• _ASSIGNMENT A_
What ingredients does the egg white scramble recipe below list?
• _ASSIGNMENT B_
Carry on the preparation steps of the egg white scramble recipe from where it stops.

• _TEXT UNDER STUDY_
Cottage Cheese and Egg White Scramble with Sautéed Spinach and Tomatoes

This is an example of a meal that Solin would create to include in your personalized meal plan.

Cottage Cheese and Egg White Scramble with Sautéed Spinach and Tomatoes

YOUR SOLIN GENERATED RECIPE

Cottage Cheese and Egg White Scramble with Sautéed Spinach and Tomatoes

A fluffy egg white scramble folded with creamy cottage cheese and sautéed vegetables, served alongside sprouted toast and buttery avocado.

NUTRITION

420kcal
Protein
32.9g
Fat
18.9g
Carbs
31.4g

SERVINGS

1 serving

INGREDIENTS

0.5 cup Liquid Egg Whites

0.5 cup Low-Fat Cottage Cheese

2 cups Fresh Spinach

0.5 cup Cherry Tomatoes

1 teaspoon Extra Virgin Olive Oil

1 slice Sprouted Grain Bread

0.5 medium Avocado

PREPARATION

  • 1

    Heat the olive oil in a non-stick skillet over medium heat.

• _SOURCE MATERIAL_
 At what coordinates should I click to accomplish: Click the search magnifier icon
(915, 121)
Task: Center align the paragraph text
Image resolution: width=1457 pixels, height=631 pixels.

• _EXERCISE ANSWER A_
- 0.5 cup Liquid Egg Whites
- 0.5 cup Low-Fat Cottage Cheese
- 2 cups Fresh Spinach
- 0.5 cup Cherry Tomatoes
- 1 teaspoon Extra Virgin Olive Oil
- 1 slice Sprouted Grain Bread
- 0.5 medium Avocado

• _EXERCISE ANSWER B_
  • 2

    Add the cherry tomatoes and spinach to the skillet, sautéing until the spinach is wilted and tomatoes are slightly blistered.

  • 3

    In a small bowl, whisk together the egg whites and cottage cheese until well combined.

  • 4

    Pour the egg mixture into the skillet with the vegetables.

  • 5

    Cook, stirring gently with a spatula, until the eggs are set and the cottage cheese is warm and melty.

  • 6

    While the eggs cook, toast the slice of sprouted grain bread.

  • 7

    Serve the scramble immediately with the toast and sliced avocado on the side.